Fate clic su Esegui acquisizione video (Run Video Acquisition) e impostate il numero di esperimenti su tre a cinque e il ritardo tra gli esperimenti su zero minuti. Impostare il numero di singole posizioni subvolume su 11 e il numero di cicli di misurazione su 10 in ogni posizione di misurazione in cui le particelle devono essere analizzate. Selezionare quindi una cartella, creare un nuovo nome di file e fare clic su OK per avviare la misurazione.
Al termine dell'analisi, aprire la scheda Analisi per esaminare i risultati. Quindi, controllare il numero medio di particelle per posizione, il numero totale di particelle tracciate e la concentrazione di particelle, la larghezza di distribuzione delle particelle, il valore della media e la deviazione standard. L'utilizzo di perline fluorescenti per la regolazione e la calibrazione della misurazione offre una sensibilità di impostazione ottimale dell'85%Utilizzando queste impostazioni, la fotocamera visualizza un'immagine nitida e le misurazioni ripetute dimostrano una deviazione standard bassa.
La colorazione con un kit di linker cellulare che include un linker cellulare fluorescente che incorpora un colorante fluorescente verde con lunghe code alifatiche nelle regioni lipidiche della membrana cellulare, rivela una forte correlazione tra la sensibilità e il numero di particelle misurate. L'anticorpo di colorazione vescicolare extracellulare contro una proteina di interesse indica una distribuzione di particelle da 220 a 1.145 nanometri, con una dimensione massima massima di picco di 541 nanometri. Non vengono rilevate vescicole extracellulari dopo la colorazione degli anticorpi dell'acqua priva di vescicole di controllo, fino a una sensibilità vicina al 100%Se la misurazione viene avviata quando la deriva è superiore a 5 micrometri al secondo, le ripetizioni individuali dimostrano deviazioni distinte.
È importante notare che l'uso dell'isotiocianato di fluoresceina come fluorocromo si traduce in misurazioni imprecise e non riproducibili, poiché questo fluorofo è soggetto a un rapido fotoblema. Questo protocollo risponde alla domanda principale di molti ricercatori in questo campo per una rapida caratterizzazione di singole vescicole extracellulari, utilizzando marcatori specifici. Nonostante il fatto che, nell'ultimo decennio, i metodi siano notevolmente migliorati, non esiste ancora un protocollo standardizzato per l'analisi delle singole vescicole extracellulari.

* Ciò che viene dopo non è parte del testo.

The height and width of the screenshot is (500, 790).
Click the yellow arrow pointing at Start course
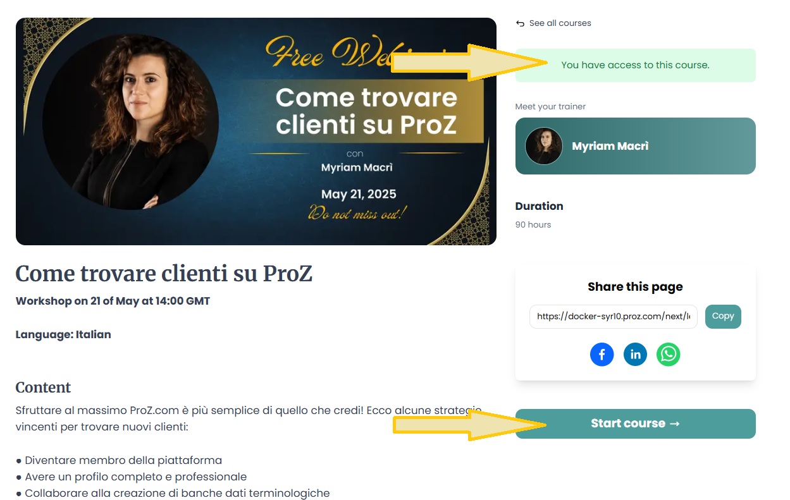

Indipendentemente dai futuri progressi della ricerca sulla biologia vescicolare extracellulare, questo metodo fornisce un protocollo rapido e affidabile per la caratterizzazione di singole vescicole extracellulari utilizzando marcatori specifici. Poiché i nostri protocolli attuali non comportano lunghi tempi di elaborazione o passaggi ad alta intensità di manodopera, sono adatti anche per un'elevata produttività del campione.